-- BEGIN Excerpt --

Hard-Boiled Haggerty (aka  Hard Boiled Haggerty) is a 1927 American silent war film directed by Charles Brabin. The film stars Milton Sills and Molly O'Day, taking on two roles as both the character Germaine and her look-alike sister. Hard-Boiled Haggerty was one of the first American films to portray aerial combat in World War I.

Plot
After bringing down yet another German pilot and escaping uninjured from his burning aircraft, Haggerty (Milton Sills) and his buddy, aircraft machinist Klaxon (Arthur Stone), head for Paris, albeit without an official leave of absence. In escaping from M.P.'s, Haggerty takes refuge in a room occupied by Germaine Benoit (Molly O'Day). Love soon springs up, and Haggerty decides to reform, returning to Major Cotton (Mitchell Lewis) with this resolution. He is unprepared, however, to be awarded a medal for his actions as a fighter pilot.

-- END Excerpt --
-- BEGIN Items --

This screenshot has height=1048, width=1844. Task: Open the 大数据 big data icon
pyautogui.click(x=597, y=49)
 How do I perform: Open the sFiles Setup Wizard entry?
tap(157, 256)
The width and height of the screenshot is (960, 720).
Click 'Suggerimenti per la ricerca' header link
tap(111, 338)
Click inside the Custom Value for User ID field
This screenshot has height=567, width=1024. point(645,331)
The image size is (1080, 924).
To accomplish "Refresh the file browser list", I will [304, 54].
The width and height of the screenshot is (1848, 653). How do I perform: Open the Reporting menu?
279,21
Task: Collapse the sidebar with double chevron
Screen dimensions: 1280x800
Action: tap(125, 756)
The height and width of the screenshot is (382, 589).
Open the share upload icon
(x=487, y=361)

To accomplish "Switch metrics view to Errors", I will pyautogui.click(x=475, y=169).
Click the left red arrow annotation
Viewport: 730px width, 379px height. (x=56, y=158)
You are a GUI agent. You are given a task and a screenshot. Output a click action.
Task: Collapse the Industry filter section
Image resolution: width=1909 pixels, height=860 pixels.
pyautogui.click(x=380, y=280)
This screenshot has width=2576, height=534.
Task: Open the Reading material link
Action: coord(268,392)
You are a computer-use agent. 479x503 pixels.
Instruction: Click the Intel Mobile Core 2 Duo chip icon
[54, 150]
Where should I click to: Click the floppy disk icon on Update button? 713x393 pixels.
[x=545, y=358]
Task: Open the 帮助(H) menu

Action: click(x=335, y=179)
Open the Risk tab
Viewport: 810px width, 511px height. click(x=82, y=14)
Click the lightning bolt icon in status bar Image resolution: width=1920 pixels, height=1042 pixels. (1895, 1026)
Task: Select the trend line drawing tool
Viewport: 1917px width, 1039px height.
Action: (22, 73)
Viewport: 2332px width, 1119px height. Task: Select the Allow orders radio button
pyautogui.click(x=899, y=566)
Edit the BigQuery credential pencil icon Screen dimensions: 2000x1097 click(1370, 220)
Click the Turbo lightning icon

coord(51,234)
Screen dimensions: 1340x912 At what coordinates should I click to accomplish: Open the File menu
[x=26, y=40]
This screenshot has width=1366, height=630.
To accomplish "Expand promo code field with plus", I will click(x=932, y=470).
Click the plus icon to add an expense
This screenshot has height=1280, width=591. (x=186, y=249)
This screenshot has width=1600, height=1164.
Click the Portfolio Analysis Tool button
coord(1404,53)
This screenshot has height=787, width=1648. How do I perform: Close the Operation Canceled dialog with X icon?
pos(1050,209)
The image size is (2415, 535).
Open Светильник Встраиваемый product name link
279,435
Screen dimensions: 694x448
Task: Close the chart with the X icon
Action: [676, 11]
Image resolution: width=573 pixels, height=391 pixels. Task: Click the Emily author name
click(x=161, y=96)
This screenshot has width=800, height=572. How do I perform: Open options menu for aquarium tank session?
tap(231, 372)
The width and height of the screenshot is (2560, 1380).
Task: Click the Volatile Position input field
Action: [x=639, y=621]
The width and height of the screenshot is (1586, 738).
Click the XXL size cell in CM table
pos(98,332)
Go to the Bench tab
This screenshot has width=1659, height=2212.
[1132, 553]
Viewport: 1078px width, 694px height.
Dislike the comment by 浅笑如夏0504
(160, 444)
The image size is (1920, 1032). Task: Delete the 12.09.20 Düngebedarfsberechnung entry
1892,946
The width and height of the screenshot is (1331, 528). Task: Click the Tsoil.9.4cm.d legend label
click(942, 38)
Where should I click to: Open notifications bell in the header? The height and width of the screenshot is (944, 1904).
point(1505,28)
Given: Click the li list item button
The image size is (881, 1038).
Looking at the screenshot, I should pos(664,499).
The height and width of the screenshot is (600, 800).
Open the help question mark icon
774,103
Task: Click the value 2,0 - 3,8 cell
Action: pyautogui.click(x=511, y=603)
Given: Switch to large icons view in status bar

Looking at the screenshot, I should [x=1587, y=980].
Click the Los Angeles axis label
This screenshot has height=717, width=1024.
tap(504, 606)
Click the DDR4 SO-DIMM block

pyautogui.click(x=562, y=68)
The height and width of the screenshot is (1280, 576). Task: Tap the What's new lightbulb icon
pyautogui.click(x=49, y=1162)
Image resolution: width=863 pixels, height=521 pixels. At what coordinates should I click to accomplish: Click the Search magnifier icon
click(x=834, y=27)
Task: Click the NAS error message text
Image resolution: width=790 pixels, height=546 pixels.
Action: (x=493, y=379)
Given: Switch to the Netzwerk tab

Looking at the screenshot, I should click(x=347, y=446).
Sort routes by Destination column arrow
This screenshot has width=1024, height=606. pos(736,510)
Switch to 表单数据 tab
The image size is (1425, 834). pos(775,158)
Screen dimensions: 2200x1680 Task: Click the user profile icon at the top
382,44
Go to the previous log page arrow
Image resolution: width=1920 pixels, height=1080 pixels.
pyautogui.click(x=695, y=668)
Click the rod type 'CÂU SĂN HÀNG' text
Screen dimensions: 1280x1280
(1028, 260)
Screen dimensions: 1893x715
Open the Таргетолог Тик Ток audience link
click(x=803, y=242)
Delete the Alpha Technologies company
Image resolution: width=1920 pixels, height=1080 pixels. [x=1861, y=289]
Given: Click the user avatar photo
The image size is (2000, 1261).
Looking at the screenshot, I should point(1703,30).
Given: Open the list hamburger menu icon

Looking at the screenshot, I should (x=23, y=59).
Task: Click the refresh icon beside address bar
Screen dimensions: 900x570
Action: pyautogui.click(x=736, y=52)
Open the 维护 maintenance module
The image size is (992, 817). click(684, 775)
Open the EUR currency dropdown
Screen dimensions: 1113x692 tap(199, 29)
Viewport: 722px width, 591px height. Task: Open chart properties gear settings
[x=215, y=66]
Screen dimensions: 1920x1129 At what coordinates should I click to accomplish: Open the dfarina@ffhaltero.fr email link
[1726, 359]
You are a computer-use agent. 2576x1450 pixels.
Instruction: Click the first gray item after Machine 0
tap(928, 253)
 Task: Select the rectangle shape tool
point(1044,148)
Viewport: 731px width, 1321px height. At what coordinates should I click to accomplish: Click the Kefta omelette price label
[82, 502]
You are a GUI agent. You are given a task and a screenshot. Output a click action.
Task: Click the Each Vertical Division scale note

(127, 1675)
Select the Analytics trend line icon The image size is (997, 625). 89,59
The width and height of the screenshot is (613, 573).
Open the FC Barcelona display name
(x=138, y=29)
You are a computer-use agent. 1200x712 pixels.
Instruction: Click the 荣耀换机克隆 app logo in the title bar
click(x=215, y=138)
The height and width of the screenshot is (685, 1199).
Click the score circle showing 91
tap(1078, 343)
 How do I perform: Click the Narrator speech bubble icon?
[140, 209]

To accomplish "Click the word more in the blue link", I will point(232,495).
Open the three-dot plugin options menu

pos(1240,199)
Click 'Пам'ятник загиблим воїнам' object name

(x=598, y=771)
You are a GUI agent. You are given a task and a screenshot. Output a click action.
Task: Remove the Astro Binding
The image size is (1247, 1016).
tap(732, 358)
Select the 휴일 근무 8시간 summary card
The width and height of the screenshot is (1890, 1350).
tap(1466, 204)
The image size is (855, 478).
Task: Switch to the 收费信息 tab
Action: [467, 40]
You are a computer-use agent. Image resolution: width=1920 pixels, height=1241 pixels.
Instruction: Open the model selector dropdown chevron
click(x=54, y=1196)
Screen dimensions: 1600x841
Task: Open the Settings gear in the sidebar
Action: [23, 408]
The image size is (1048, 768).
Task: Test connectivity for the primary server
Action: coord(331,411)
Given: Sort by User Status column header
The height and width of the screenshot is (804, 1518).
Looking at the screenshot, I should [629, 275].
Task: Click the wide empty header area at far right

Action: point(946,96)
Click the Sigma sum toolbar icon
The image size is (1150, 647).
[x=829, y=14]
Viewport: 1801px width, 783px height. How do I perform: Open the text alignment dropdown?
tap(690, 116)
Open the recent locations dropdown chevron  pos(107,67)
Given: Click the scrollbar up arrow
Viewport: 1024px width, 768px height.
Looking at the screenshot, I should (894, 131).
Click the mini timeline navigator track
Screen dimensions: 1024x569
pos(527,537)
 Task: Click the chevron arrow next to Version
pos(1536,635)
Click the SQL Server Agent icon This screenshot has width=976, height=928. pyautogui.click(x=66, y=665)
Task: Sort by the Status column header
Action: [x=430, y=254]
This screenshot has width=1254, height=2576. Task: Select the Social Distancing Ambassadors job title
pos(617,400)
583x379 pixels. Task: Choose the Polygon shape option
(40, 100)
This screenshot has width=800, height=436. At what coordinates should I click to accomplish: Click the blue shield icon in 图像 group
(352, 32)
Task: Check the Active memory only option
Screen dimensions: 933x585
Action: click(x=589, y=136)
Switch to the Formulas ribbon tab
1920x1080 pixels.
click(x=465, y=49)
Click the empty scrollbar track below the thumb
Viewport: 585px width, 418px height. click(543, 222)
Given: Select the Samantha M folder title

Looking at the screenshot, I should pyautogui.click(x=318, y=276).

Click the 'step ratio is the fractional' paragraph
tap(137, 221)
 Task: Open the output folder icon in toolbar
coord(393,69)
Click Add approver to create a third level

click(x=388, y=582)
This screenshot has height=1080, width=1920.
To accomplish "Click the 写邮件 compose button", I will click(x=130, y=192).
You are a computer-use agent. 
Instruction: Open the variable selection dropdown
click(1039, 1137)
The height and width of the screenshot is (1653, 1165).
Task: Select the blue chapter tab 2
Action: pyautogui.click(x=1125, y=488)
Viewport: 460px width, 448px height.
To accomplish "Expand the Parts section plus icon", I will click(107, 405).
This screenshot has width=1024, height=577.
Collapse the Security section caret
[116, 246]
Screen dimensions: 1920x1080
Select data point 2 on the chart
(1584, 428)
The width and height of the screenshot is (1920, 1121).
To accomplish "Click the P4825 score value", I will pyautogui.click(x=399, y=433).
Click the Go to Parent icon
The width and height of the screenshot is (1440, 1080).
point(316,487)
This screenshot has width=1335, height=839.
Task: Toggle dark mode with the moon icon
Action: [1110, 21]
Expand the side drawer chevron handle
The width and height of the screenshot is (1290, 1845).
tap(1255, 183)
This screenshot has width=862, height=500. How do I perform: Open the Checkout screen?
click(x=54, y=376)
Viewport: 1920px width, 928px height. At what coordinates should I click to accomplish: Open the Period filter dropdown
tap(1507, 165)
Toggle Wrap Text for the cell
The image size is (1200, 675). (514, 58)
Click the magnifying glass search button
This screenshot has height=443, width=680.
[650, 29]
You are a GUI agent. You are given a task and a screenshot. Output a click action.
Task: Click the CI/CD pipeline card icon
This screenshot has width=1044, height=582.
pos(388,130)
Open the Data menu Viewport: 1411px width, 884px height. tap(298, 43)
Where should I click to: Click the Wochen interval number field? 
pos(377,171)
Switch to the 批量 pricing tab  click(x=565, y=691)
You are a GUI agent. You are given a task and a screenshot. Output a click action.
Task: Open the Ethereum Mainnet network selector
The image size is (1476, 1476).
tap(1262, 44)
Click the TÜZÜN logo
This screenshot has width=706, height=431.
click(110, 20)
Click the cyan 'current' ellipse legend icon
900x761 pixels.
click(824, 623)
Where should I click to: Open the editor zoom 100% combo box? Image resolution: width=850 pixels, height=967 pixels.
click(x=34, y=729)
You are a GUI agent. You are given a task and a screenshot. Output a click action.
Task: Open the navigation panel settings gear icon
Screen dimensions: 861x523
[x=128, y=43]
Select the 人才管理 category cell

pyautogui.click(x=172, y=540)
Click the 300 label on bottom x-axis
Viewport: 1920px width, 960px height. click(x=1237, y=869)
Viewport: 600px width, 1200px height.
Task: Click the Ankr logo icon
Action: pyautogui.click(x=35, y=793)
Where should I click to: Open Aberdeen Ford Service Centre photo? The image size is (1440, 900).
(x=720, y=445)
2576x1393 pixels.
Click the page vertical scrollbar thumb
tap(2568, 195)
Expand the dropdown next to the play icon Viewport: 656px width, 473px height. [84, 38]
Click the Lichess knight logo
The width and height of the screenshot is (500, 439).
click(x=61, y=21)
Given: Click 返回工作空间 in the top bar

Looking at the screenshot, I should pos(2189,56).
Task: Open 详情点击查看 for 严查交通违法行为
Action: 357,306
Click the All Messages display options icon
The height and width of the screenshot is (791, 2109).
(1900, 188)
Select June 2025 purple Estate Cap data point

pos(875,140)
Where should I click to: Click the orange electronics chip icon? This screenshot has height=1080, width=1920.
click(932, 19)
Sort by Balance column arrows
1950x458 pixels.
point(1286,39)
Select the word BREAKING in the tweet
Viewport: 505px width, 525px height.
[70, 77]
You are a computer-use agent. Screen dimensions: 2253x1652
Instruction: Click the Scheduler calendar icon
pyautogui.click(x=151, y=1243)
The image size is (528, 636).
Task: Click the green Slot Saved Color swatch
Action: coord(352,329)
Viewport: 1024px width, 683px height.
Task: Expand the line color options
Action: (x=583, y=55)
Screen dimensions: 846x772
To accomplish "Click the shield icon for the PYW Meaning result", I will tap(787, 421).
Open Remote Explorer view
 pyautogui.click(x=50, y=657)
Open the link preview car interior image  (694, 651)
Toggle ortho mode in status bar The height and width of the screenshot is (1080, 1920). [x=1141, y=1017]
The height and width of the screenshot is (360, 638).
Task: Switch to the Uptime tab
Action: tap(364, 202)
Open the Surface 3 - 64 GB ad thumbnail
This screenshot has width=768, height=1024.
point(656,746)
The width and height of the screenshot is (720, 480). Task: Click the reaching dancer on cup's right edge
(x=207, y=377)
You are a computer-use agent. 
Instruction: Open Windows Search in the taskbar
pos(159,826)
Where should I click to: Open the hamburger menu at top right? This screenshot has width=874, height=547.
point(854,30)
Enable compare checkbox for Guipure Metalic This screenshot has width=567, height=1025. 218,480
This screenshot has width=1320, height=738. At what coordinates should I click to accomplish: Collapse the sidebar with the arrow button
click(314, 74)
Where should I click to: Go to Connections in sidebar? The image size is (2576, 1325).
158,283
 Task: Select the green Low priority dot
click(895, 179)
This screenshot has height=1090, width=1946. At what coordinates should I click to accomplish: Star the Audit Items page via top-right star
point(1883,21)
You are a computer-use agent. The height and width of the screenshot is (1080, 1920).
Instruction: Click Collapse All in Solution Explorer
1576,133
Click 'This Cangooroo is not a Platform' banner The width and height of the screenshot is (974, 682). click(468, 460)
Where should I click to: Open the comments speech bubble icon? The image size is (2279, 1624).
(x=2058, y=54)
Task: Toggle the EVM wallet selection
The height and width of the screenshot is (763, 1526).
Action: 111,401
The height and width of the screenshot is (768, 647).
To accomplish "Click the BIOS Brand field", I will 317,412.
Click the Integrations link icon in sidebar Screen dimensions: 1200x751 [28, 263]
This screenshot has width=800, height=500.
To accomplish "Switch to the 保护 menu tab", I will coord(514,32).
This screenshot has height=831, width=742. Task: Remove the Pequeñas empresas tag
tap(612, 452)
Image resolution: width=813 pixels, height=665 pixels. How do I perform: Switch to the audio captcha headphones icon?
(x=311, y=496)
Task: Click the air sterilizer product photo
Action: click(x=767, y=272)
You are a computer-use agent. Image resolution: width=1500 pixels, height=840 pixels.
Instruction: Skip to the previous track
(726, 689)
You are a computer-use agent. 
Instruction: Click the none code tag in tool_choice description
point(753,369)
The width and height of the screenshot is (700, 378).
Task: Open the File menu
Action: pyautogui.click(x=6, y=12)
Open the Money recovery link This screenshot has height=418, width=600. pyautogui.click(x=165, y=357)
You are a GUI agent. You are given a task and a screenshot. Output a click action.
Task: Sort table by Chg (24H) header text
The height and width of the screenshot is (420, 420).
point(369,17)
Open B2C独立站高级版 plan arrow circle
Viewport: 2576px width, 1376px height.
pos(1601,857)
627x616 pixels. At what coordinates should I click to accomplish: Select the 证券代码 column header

-- END Items --

*Task details*: In the film summary, reproduce the passage that opens with the words "Hard-Boiled Haggerty (aka" and closes with "a fighter pilot.", changing "Paris" to "London".

*Written response*:
Hard-Boiled Haggerty (aka  Hard Boiled Haggerty) is a 1927 American silent war film directed by Charles Brabin. The film stars Milton Sills and Molly O'Day, taking on two roles as both the character Germaine and her look-alike sister. Hard-Boiled Haggerty was one of the first American films to portray aerial combat in World War I.

Plot
After bringing down yet another German pilot and escaping uninjured from his burning aircraft, Haggerty (Milton Sills) and his buddy, aircraft machinist Klaxon (Arthur Stone), head for London, albeit without an official leave of absence. In escaping from M.P.'s, Haggerty takes refuge in a room occupied by Germaine Benoit (Molly O'Day). Love soon springs up, and Haggerty decides to reform, returning to Major Cotton (Mitchell Lewis) with this resolution. He is unprepared, however, to be awarded a medal for his actions as a fighter pilot.